I’ve been meaning to post about this ever since I saw Jamie’s post on “The SQL Developer Gap”. I couldn’t agree more with what Jamie expressed. Prior to getting into serious BI development, I was primarily an application developer. This was at a time when agile development was becoming very popular. As part of that, refactoring, test driven development, continuous integration, and automated unit testing were becoming accepted as good software engineering practices, and tool support was coming along very quickly.
Then I switched over to BI development in the SQL Server 7 time frame. In a lot of ways, it was like going back to the dark ages. No refactoring support, no automated testing, no concept of builds. Nothing significant changed until SQL Server 2005, when tools like SSIS and SSAS took their first steps toward becoming more “developer friendly” by leveraging Visual Studio to easily integrate into source control and the beginnings of multi-developer support. However, there haven’t really been any improvements in this since 2005. Refactoring, automated testing, automated builds, etc., can all be done, but they are painful and time consuming to set up, and require a fair amount of specialized knowledge to do correctly. In addition, these are all skills that the average BI developer usually doesn’t posses.
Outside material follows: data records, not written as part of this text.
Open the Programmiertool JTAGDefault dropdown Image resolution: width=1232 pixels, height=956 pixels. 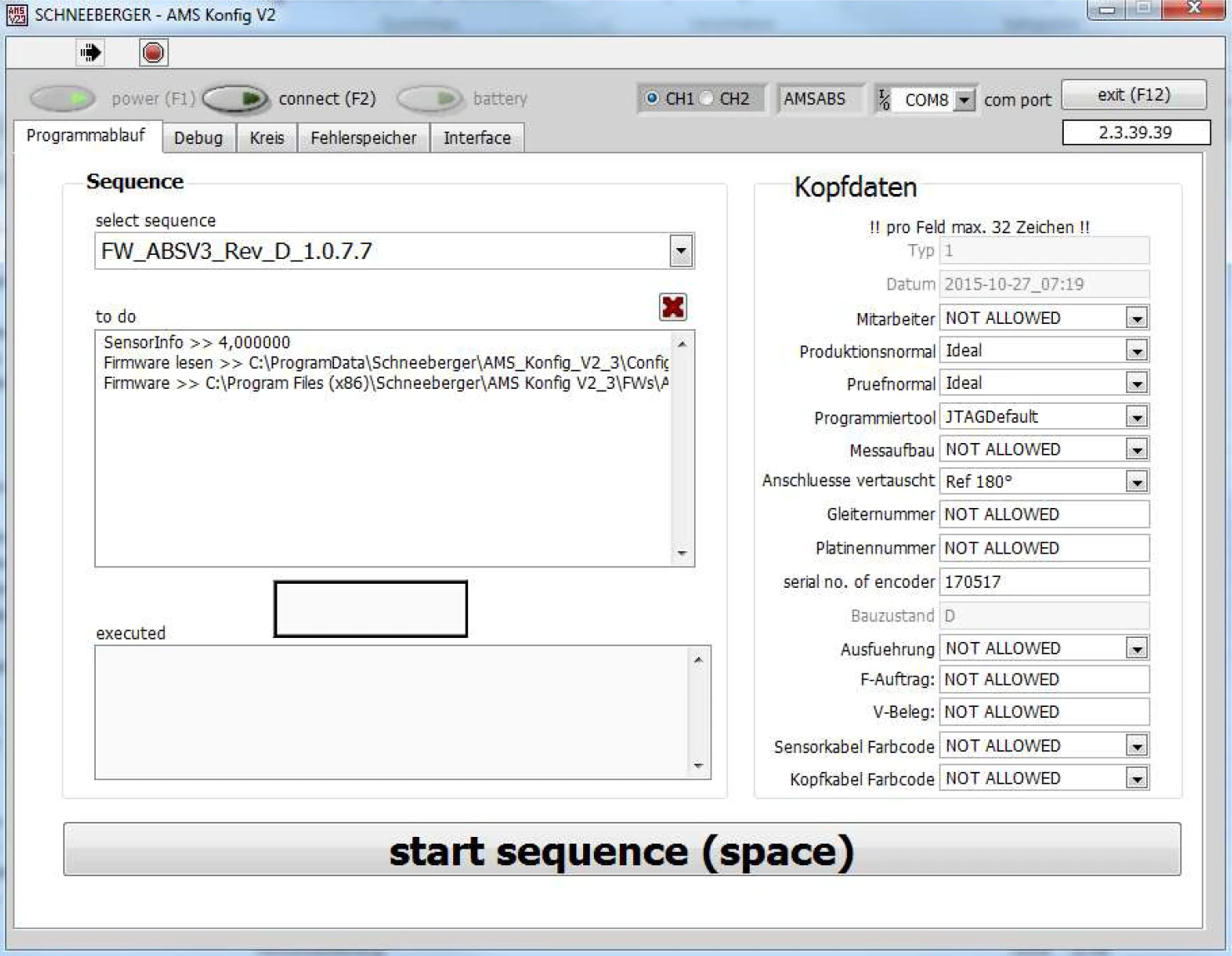(x=1136, y=416)
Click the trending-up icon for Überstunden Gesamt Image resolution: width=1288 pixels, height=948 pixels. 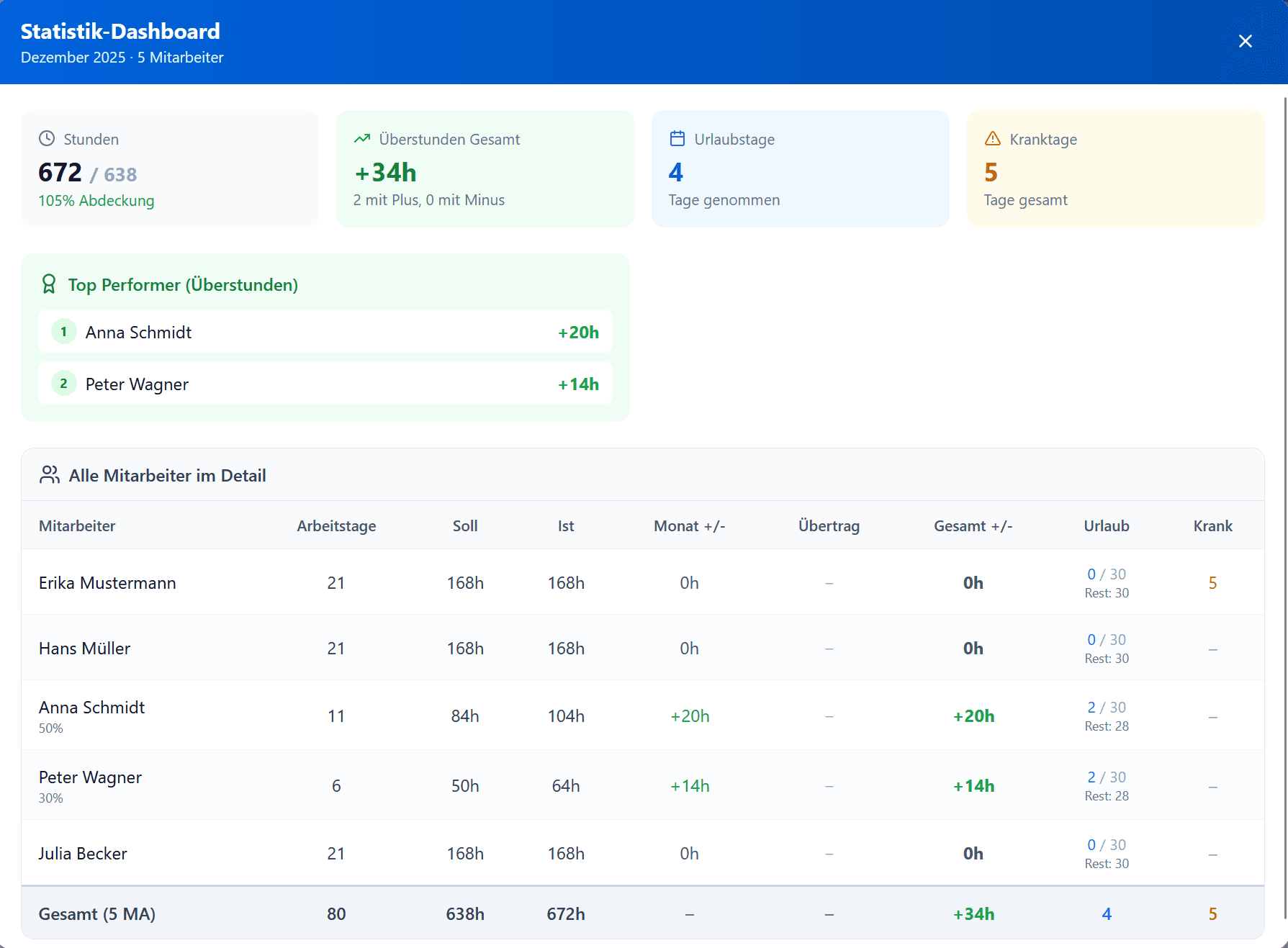[362, 138]
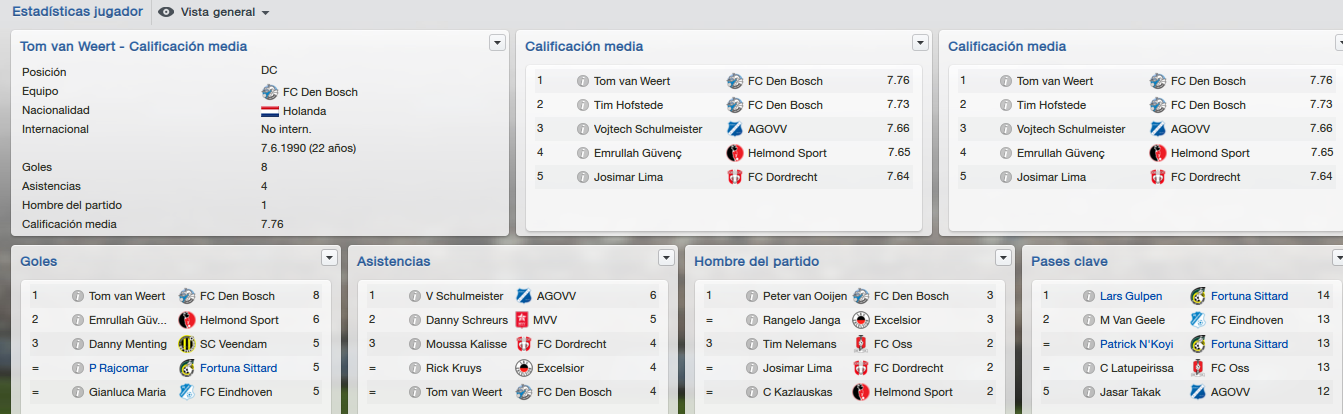Expand Goles panel options arrow
1343x414 pixels.
coord(329,258)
To join in Jamie’s rant, this is something that has aggravated me increasingly over the last few years. In many ways, BI is ideally suited to an agile approach and developer tools that increase productivity – requirements shift on the whim of the business, you need to deliver quickly and often, and you need easy mechanisms to confirm that what you are delivering provides the correct results. There are many tasks in developing BI solutions that are repetitive and could be easily automated, if only the tools provided better support for it. And developer productivity using the SQL Server BI tools hasn’t seen a significant increase since 2005.
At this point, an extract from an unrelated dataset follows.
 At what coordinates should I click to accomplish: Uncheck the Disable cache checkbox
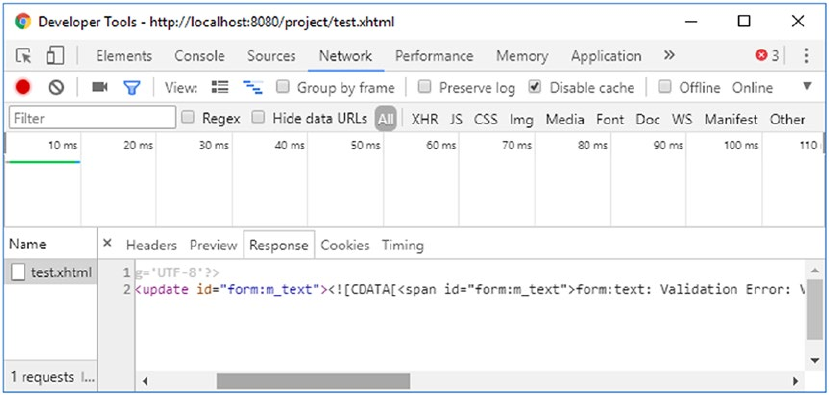535,87
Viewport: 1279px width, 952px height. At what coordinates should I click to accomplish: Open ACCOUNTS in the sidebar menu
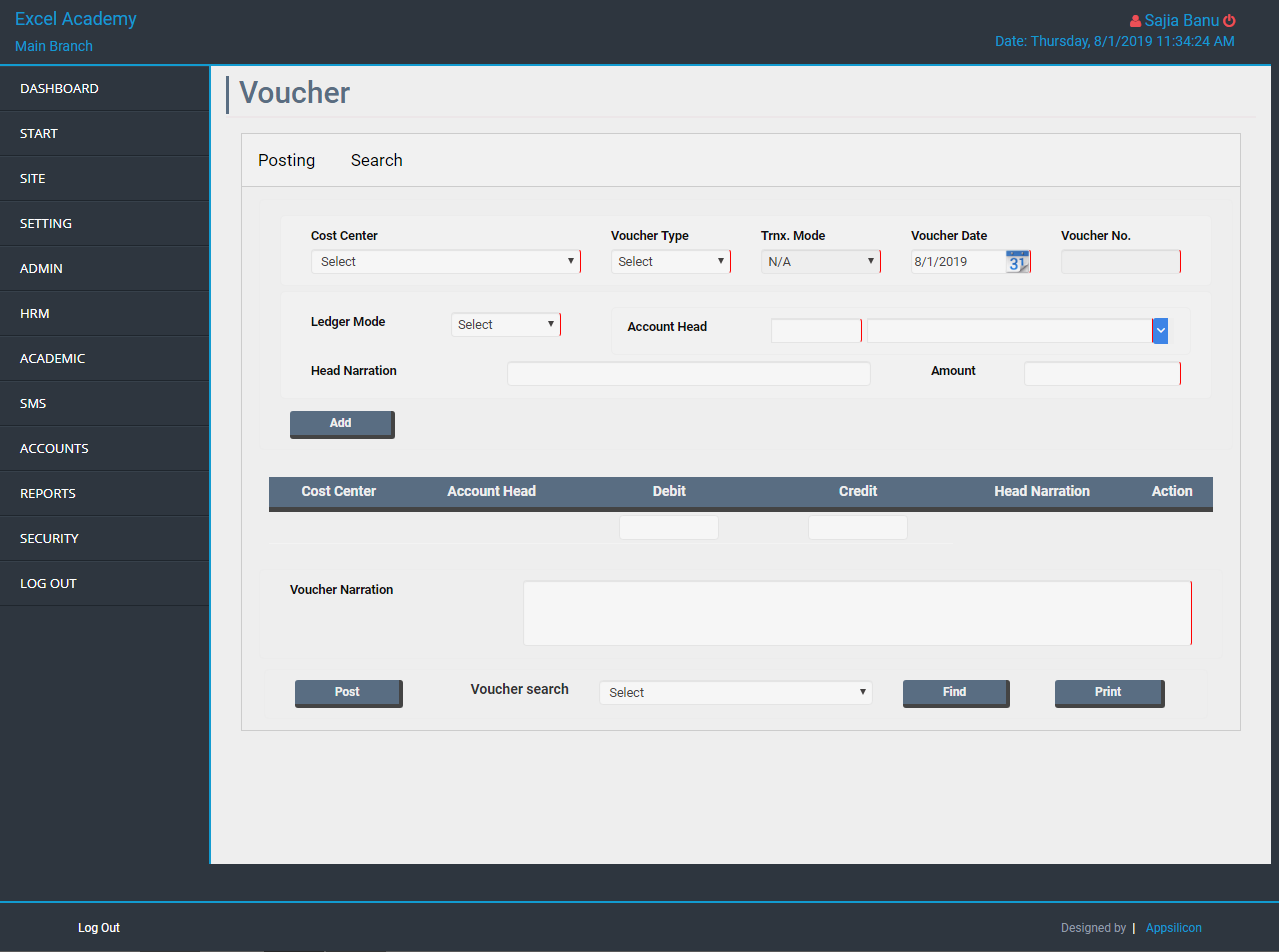click(54, 449)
I’m spending a fair amount of my time these days working in Visual Studio, where I have the luxury of a built in unit testing tool, the capability to switch between visual editing and text editing depending on which makes the most sense, the ability to easily do a diff between two versions in source control, a full undo-redo stack, etc. And I get to use add-ins like ReSharper (a fantastic tool that I can’t recommend enough). It really highlights the difference between developing traditional applications and BI applications these days.
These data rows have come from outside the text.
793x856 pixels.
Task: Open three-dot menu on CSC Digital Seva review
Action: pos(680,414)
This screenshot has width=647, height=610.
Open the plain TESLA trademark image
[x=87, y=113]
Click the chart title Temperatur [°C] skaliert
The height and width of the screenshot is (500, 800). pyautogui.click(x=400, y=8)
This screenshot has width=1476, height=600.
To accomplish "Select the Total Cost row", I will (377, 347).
That’s part of the reason I joined Varigence, where I have the opportunity to actually help developers deliver BI solutions faster and better. Our approach makes it much easier to support the same features that you see in traditional application development tools. I’ve been pretty pleased to see how easy it is for us to add productivity features to our tools – honestly, it makes me wonder why BI developers had to wait this long for these features to be available in the tools we use on a daily basis.